In interviews, Tharp speaks quickly but deliberately, with a dry sense of humor that belies her arresting candor. She’s the perfect subject for a documentary — not just because the wealth of work is so monumental, though that certainly helps —but because she’s so quick and opinionated that she could give Fran Lebowitz a run for her money.

“Even at this stage in her life, she’s setting the standard for where dance is evolving,” Copeland adds.

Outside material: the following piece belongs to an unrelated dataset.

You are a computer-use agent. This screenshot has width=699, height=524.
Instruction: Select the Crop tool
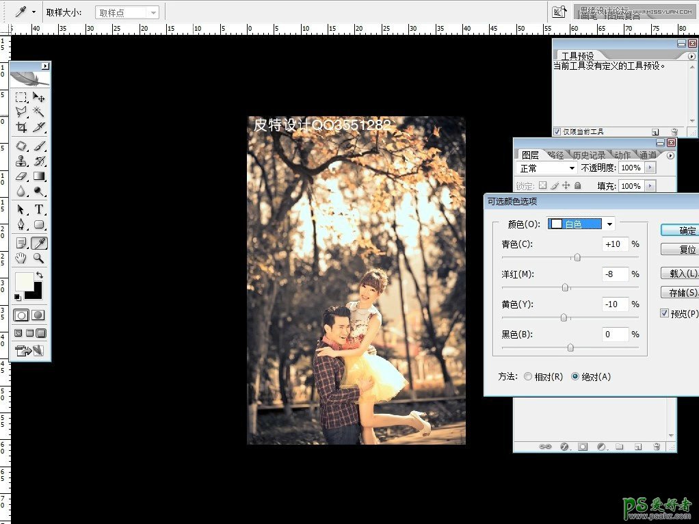pyautogui.click(x=21, y=127)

This much is clear from the contemporaneous scenes in “Twyla Moves,” which follows Tharp during the early days of lockdown as she develops a new virtual work with a small cast of internationally-renowned ballet dancers. Tharp is used to being in charge, and there’s no reason the first documentary about her would be any different. As she approaches 80 years old, Tharp is still working, still innovating, and still pushing herself and the art of dance to new heights. Though the film could easily have spent hours spanning her six-decade career, she’s not ready for a retrospective yet — a fact she makes very clear in “Twyla Moves.”

It’s extremely satisfying feeling like a fly on the wall as Tharp works alone in her Manhattan studio, cursing Zoom’s technical shortfalls like the rest of us. We watch as she worries that the virtual elements of the performance won’t cohere visually, and as she and the dancers realize the audio delay makes it impossible to count in sync. It’s fascinating to be let in on this part of the creative process, even as Tharp herself disparages the work. It’s selfishly reassuring to see that even at her level, self-doubt creeps in.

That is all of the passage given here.